Em 1908, o físico alemão Eduard August Grüneisen (1877-1949) propôs uma
expressão matemática para o denominado parâmetro de Grüneisen efetivo, Γeff,
que relaciona três propriedades físicas de um material: o coeficiente de
expansão térmica, o calor específico e a compressibilidade isotérmica. Quase um
século depois, em 2003, Lijun Zhu e colaboradores demonstraram que
a parte singular de Γeff, chamada “razão de Grüneisen”, definida
como a razão entre o coeficiente de expansão térmica e o calor específico,
aumenta expressivamente nas vizinhanças de um ponto crítico quântico devido ao
acúmulo de entropia. Em 2010, Mariano de Souza e colaboradores demonstraram que
o mesmo ocorre para um ponto crítico a temperatura finita.
Em artigo recente, publicado no
periódico Results in Physics, os pesquisadores da Unesp liderados
por Souza utilizaram o parâmetro de Grüneisen para descrever aspectos
intricados relacionados à expansão do Universo. O trabalho é um dos resultados
da pesquisa de doutorado de Lucas Squillante, o primeiro autor, atualmente
pós-doutorando sob supervisão de Souza.
“A dinâmica associada à
expansão do Universo é geralmente descrita pelo modelo de um fluído perfeito,
cuja equação de estado é dada por ω = p/ρ, onde ω [ômega] é o chamado parâmetro
da equação de estado, p [pê] a pressão e ρ [rô] a densidade de energia. Embora
amplamente utilizado, o significado físico de ω ainda não havia sido discutido
de forma apropriada. Ou seja, ω era tratado apenas como uma constante para cada
era do Universo.
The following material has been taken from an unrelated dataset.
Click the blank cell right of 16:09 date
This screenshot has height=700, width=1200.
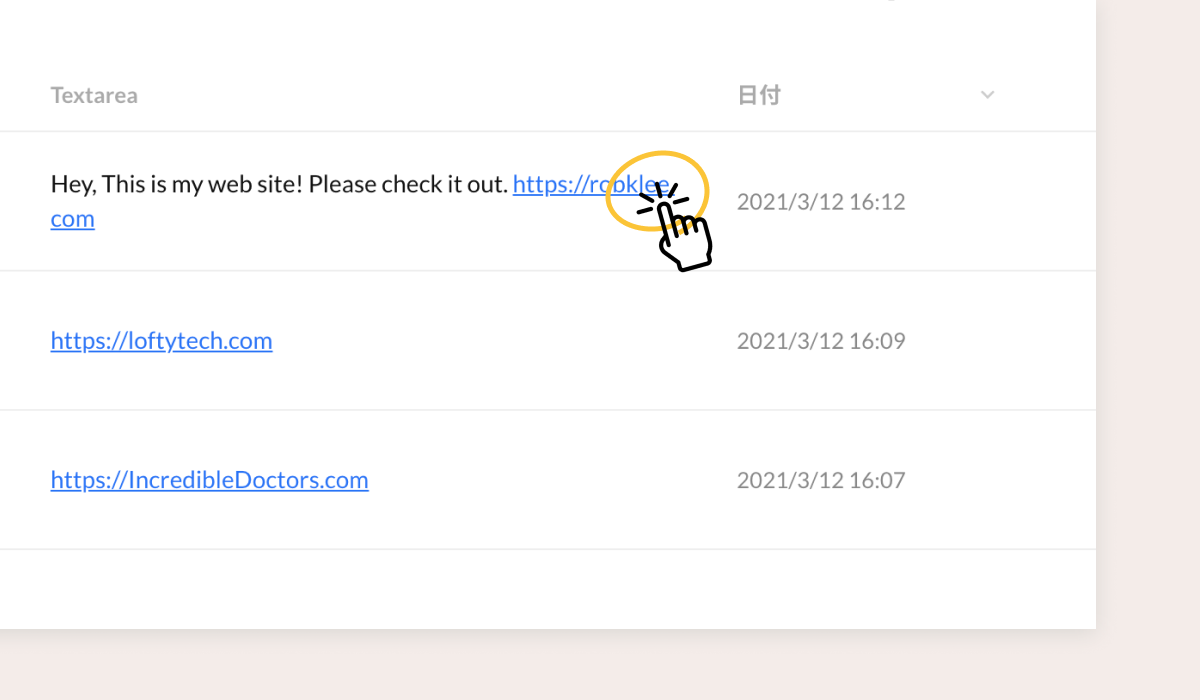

Um dos resultados importantes de nosso trabalho é a
identificação de ω com o parâmetro de Grüneisen efetivo, por meio da equação de
estado de Mie-Grüneisen”, explica Souza.
Os pesquisadores demonstraram,
utilizando o parâmetro de Grüneisen, que o contínuo resfriamento do Universo
está associado a um efeito barocalórico, isto é, que relaciona pressão e
temperatura. Tal efeito, por sua vez, ocorre devido à expansão adiabática do
Universo. Sob essa perspectiva, propuseram que, na era dominada pela energia
escura, na qual atualmente nos encontramos, o parâmetro de Grüneisen depende do
tempo.
Um dos aspectos interessantes
desse trabalho é que utiliza conceitos da termodinâmica e da física do estado
sólido, como stress (tensão) e strain (deformação),
para descrever a expansão anisotrópica do Universo. “Demonstramos que o
parâmetro de Grüneisen está naturalmente incluído no tensor de stress energia-momento
presente nas celebradas equações de campo de Einstein – o que proporciona uma
nova maneira de se investigar efeitos anisotrópicos associados à expansão do
Universo. Estes não excluem o cenário de um possível Big Rip”,
afirma Souza.
A hipótese do Big Rip (Grande
Ruptura) foi apresentada pela primeira vez em 2003, em artigo publicado
em Physical Review Letters. Ela diz que, se a quantidade de energia
escura for suficiente para acelerar a expansão do Universo além de uma
velocidade crítica, isso poderá causar uma ruptura no “tecido” do espaço-tempo.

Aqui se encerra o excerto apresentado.